José Padilha segurou firme na direção de “Robocop” (2014), da mesma forma que o personagem não titubeia na hora de apertar o gatilho. Naturalmente, a primeira coisa que se procura identificar, após os primeiros minutos de filme, é alguma semelhança entre a visão do cineasta acerca do policial meio homem, meio máquina, transformado em ciborgue de matar por uma corporação que fabrica armas e os dois “Tropa de Elite” que conferiram à Padilha o passaporte para Hollywood. Obviamente, existem questões comuns às três produções, até porque estão sob a batuta do mesmo diretor, mas é importante salientar, logo de cara, que mesmo contratado por um grande estúdio, a MGM, para dar cabo de uma produção de encomenda, ele soube respeitar a essência do personagem imortalizado pelo filme original de Paul Verhoeven em 1987, sem deixar de adicionar um tempero seu, atualizando o tema e também a forma como filmá-lo. “Robocop”, além de ótimo entretenimento, continua irônico e levantando bandeira de questões que são pertinentes ao mundo atual como violência, poder da mídia, imagem pública e corrupção, devidamente transpostas para o cenário de hoje, possivelmente muito mais complicado do que já era nos anos oitenta.

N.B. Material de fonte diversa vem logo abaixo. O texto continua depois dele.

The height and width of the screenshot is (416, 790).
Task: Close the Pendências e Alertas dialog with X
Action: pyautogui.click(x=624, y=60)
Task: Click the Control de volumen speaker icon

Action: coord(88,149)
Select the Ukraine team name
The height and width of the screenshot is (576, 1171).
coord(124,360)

Padilha trouxe ao roteiro uma forte dose de realidade, misturando a ficção científica com assuntos vistos diariamente nos jornais, não apenas em uma Detroit de ruas sujas e encardidas, mas em um mundo globalizado igualmente roto. Agora, por exemplo, os modernos escritórios da OmniCorp, a corporação que fabrica armas e robôs, podem estar situado em um belo arranha-céu no centro da metrópole americana, mas o resultado de sua atuação no mercado é conferido durante uma ação militar no Oriente Médio contra terroristas nacionalistas. E seu coração tecnológico – suas unidades de pesquisa e produção – não se encontra na América, mas em algum lugar ermo do China, com complexos fabris situados onde as leis trabalhistas são mais permissivas e a mão de obra é mais barata, ao lado de plantações de arroz.

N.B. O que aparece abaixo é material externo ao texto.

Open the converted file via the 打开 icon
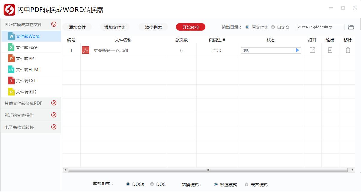Viewport: 361px width, 194px height. click(312, 50)
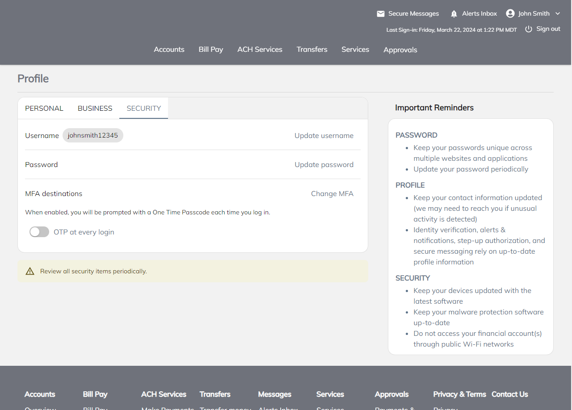The image size is (572, 410).
Task: Expand the John Smith account dropdown
Action: (x=557, y=13)
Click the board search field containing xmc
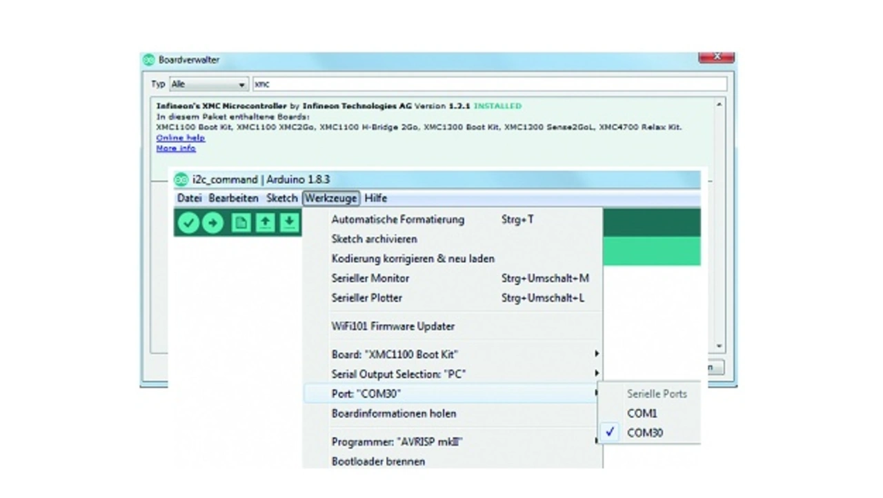The height and width of the screenshot is (498, 883). [x=489, y=84]
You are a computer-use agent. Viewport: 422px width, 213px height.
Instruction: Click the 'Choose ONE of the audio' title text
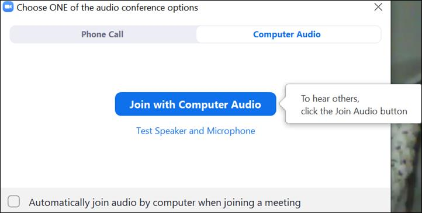(x=107, y=8)
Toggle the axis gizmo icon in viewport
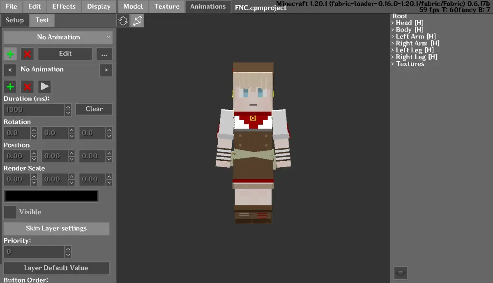The image size is (493, 283). pyautogui.click(x=137, y=21)
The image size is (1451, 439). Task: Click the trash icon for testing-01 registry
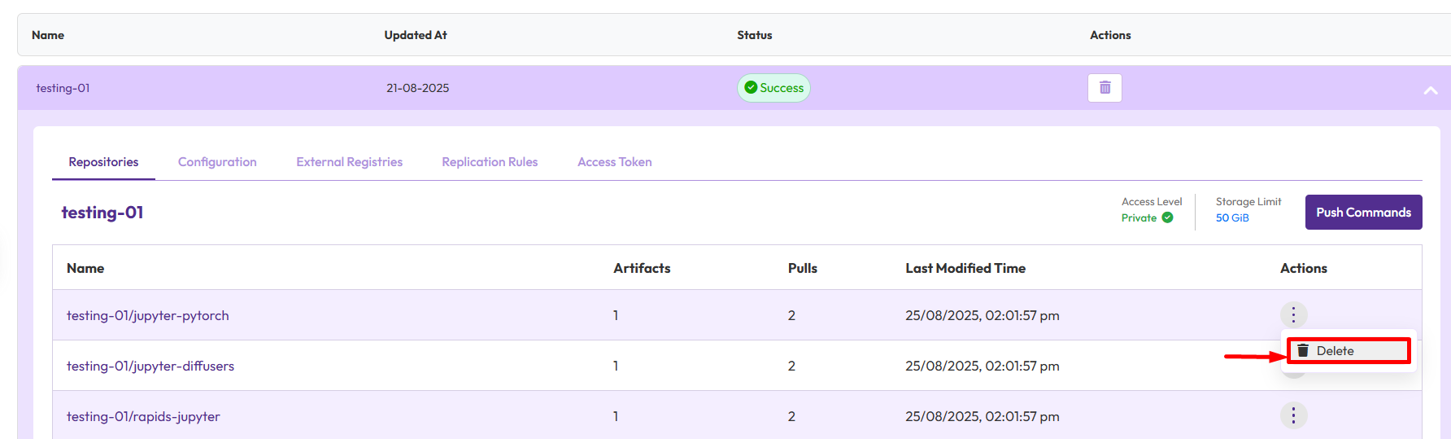[1105, 88]

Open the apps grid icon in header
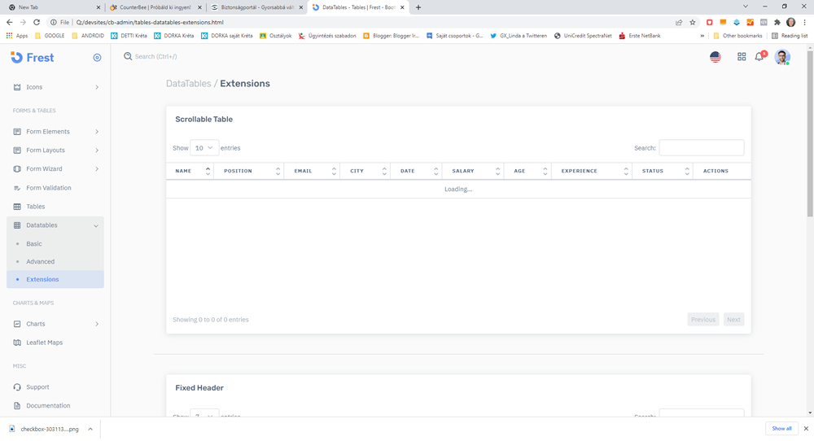[742, 57]
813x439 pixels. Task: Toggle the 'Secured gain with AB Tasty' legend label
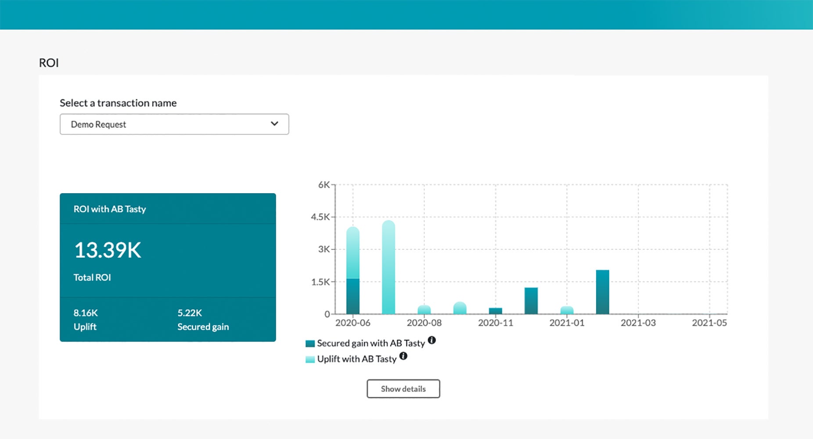371,343
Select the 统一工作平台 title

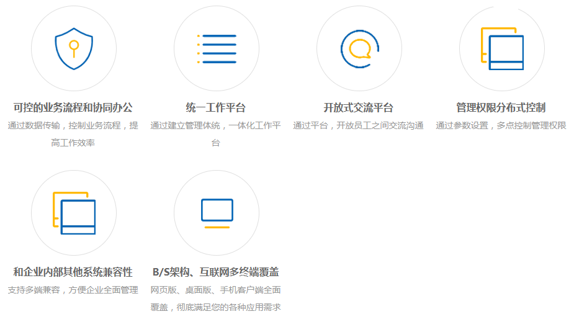[x=216, y=107]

Quando a primeira versão foi feita, ainda não existia globalização e seus indícios ainda engatinhavam, mal tendo sido preconizados cinco antes por “Blade Runner – O Caçador de Andróides” (de Ridley Scott, Warner Bros, 1982). Agora, surge um novo Robocop, atual em alguns quesitos, repaginado visualmente e atualizado por efeitos visuais de ponta, mas que continua sendo vítima dele mesmo, de sua insistência em ser honestamente cabeça-dura e não bater continência ao sistema podre que se propõe a proteger cidadãos, mas que, por suas conexões com o submundo, também é capaz de entregá-los de bandeja à cova dos leões, mais de 25 anos depois da primeira saraivada de balas que pôs o policial Alex Murphy (Joel Kinnaman) à nocaute, em estado vegetativo – motivo suficiente para transformá-lo em novo brinquedinho contra o crime por um empresário sem escrúpulos, mas com noções claras de comunicação corporativa (Michael Keaton, deliciosamente cínico e quase histriônico), um brilhante cientista que vê na oportunidade uma forma de ampliar o financiamento para suas pesquisas cibernéticas (Gary Oldman, ótimo), um marqueteiro de carteirinha ávido por chamar atenção do chefe (Jay Baruchel), uma advogada que sabe cuidar dos interesses do conglomerado para a qual trabalha (Jennifer Ehle), uma chefe de polícia que precisa fazer o jogo sujo de quem está acima dela para não ter sua cabeça servida em uma bandeja (Marianne Jean-Baptiste), um prefeito de mãos atadas que deve mostrar aos eleitores que consegue conter a escalada da violência urbana (Douglas Urbanski) e um elouquente âncora de programa de televisão que pretende dirigir a opinião pública a seu bel prazer (Samuel L. Jackson, brilhante!). Neste “Robocop”, ninguém é inteiramente mal, ninguém é bonzinho, todos têm suas motivações, escusas ou sinceras no íntimo de suas vidinhas e, talvez pela sua própria essência, os únicos personagens totalmente bons ou maus são o herói protagonista, sua família e o traficante que o levou à condição de meio-andróide. Mas, fora esse maniqueísmo necessário para o roteiro, é a ambigüidade de todo mundo que torna a película uma produção com a digital do diretor carioca, acostumado a ver as mazelas daquilo que acontece no Rio e no Brasil com olhos distanciados do maravilhoso mundo da Disney.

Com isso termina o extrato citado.